For US President George W. Bush, who famously looked Putin in the eye in Slovenia five years ago and concluded he could do business with the Russian leader, St. Petersburg will offer moments of reflection. The post-9/11 camaraderie between Washington and Moscow has been replaced by contours of a deepening adversarial relationship.
The turning point was Washington’s involvement in the color-coded revolutions in former Soviet republics like Ukraine and Georgia that put pro-western leaders in power. In response to America’s engagement in its ‘near abroad’, Moscow has assiduously built stronger military, political and economic relations with Iran, Syria, Venezuela and other regimes out of favor with Washington.
In February, Putin invited Hamas representatives to Moscow at a time when Washington was leading an international effort to isolate the newly elected leaders in the Palestinian Authority. Moreover, Moscow offered considerable financial aid to what the United States regards a terrorist organization.
In April, American efforts to impose United Nations-backed sanctions on Iran were blocked by Moscow’s support for Teheran’s right to a peaceful nuclear program. Lately, Putin has criticized the US and Japan for their hawkishness on the North Korean missile crisis, saying such a posture would worsen matters.
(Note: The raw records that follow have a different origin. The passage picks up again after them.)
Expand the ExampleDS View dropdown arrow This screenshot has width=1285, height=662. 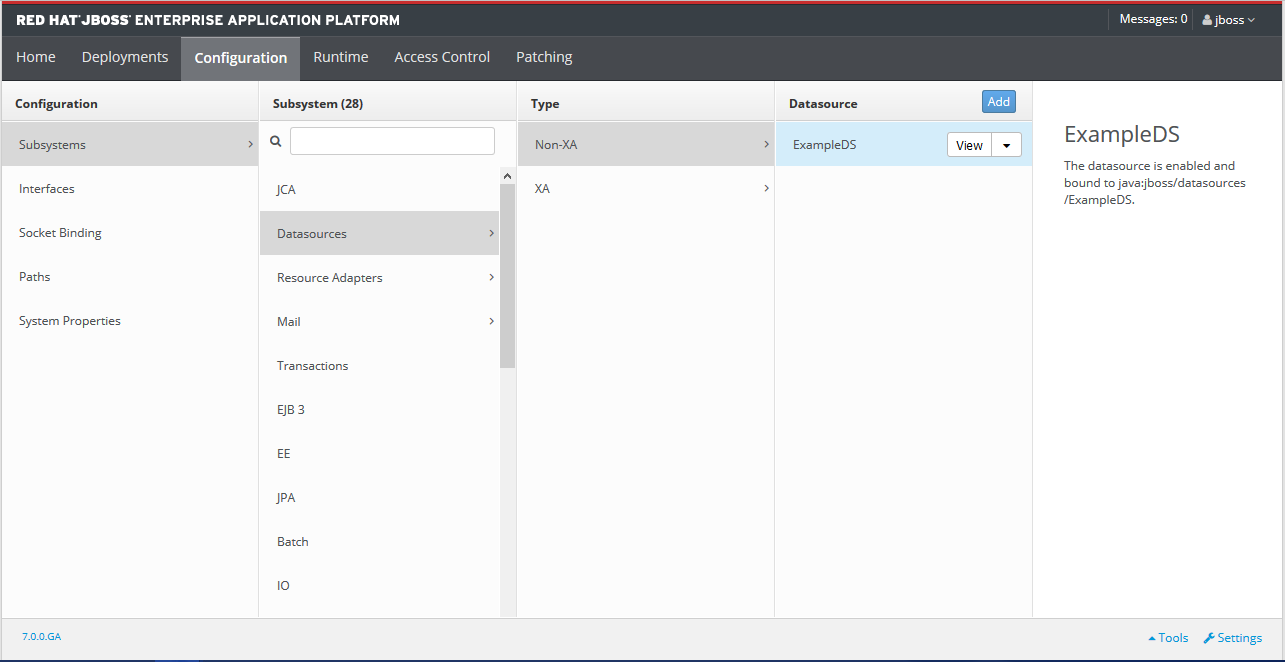pos(1006,145)
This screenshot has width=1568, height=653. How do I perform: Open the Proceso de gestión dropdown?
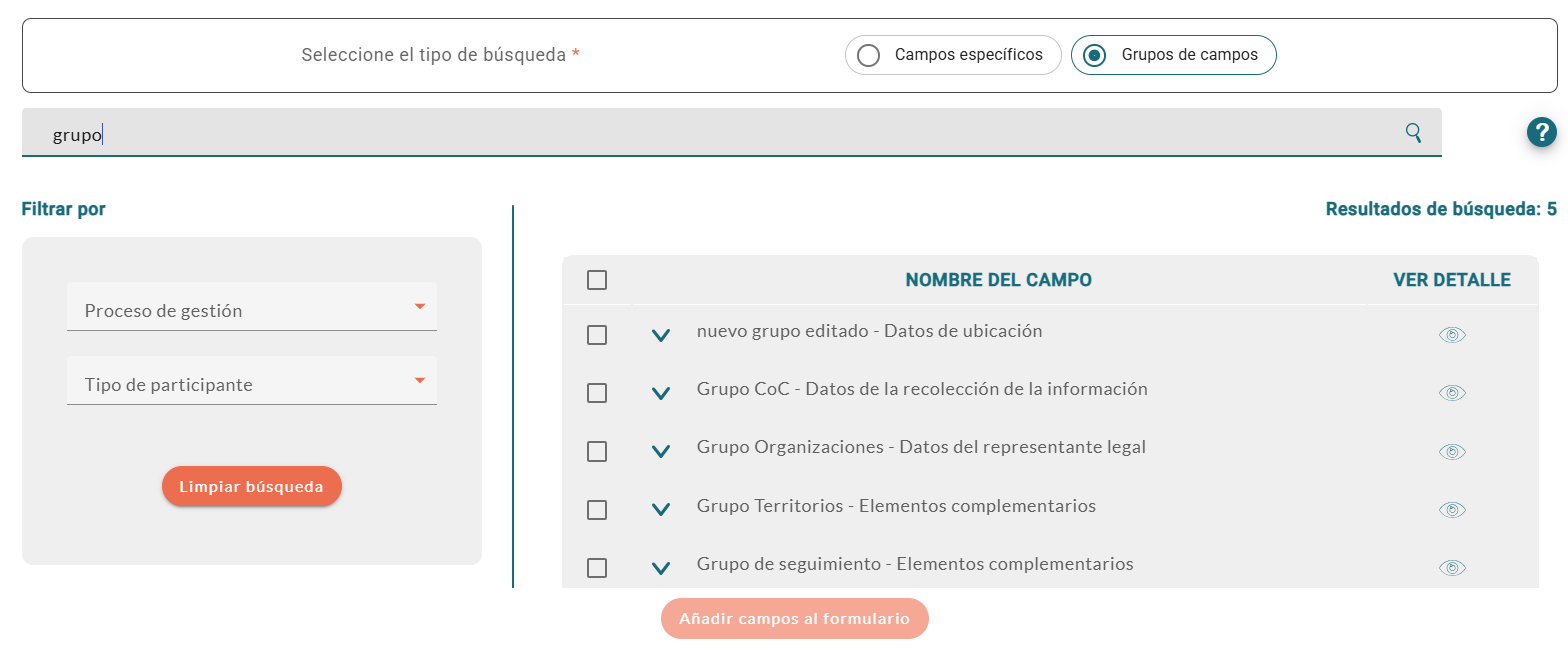tap(251, 310)
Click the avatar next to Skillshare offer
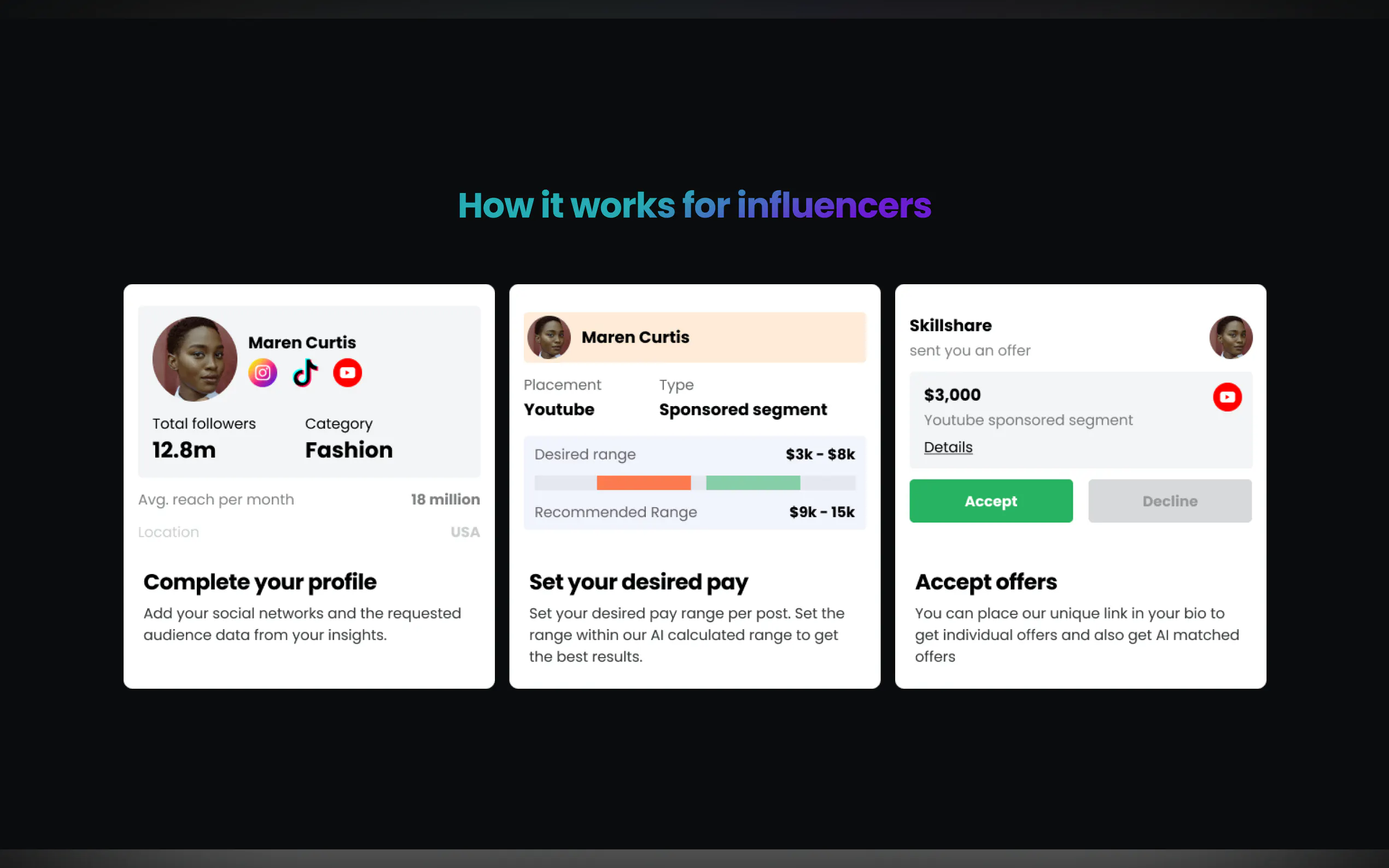The image size is (1389, 868). point(1230,338)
Russia has joined hands with China in an apparent initiative to resist American efforts to change regimes it dislikes. Moscow and Beijing have reinforced military and energy-trade relations in an effort to bolster their global leverage.
Putin has shaped the St. Petersburg agenda around energy, education, and the eradication of infectious diseases. European nations rely significantly on Russian natural gas supplies. Moscow, which exports oil around the world, recognizes competitively stable energy prices as the key to its long-term economic prosperity.
The other G8 members, too, have energy high on their minds – but in a less salutary sense. The Kremlin’s recent effort to tighten control over energy exports has raised concern in Europe. The Putin administration’s suspension of natural gas supplies to Ukraine several months ago – ostensibly for the former Soviet republic’s efforts to pull itself out of Moscow’s orbit -- left Europe with shortages. Europeans seeking assurances of reliable gas supplies from Russia confront a government setting most of the terms.
The G8 summit would provide Putin an opportunity to showcase the reality of Russia’s resurgence on his watch. When he took office in 2000, Russia was mired in chaos and corruption, where ultra-rich oligarchs were really in charge. The war in Chechnya was becoming increasingly brutal beyond the restive region. Moscow’s default and the ruble devaluation of 1998 left economic prospects uncertain.
Putin believes his firm hand in governance, not only high oil prices, is behind the rise in wages and living standards and Russia’s ability to make the last repayment of its foreign debt. The growth of a middle class in a nation struggling to break free from the Soviet-era worker-nomenklatura divide is as gripping a reality as the high approval ratings Putin has consistently enjoyed. Last week’s killing of Shamil Basayev, a Chechen rebel leader blamed for massive atrocities against civilians, handed Putin a major victory in his war on terror.
The other G8 members are more concerned about the political price Russians are being forced to pay for these successes. Although Russia is far from a return to Soviet-style repression, it is sliding back to a form of authoritarianism. Much of the political opposition to Putin has been bulldozed or bought off. The once-vibrant broadcast media have been forced off the air or taken over by Kremlin allies.
Putin has reversed much of the post-Soviet decentralization of political power by abolishing elected governorships in the provinces. Corruption may be less visible than under Boris Yeltsin, Putin’s ailing and bumbling predecessor, but it certainly has not been less pernicious.
Clearly, Putin expects to deflect criticism of his domestic and foreign policies by using the Iranian and North Korean crises to establish Russia’s credentials as a responsible international player. As he looks Putin in the eye this time, Bush might want to keep his gazed fixed a little longer.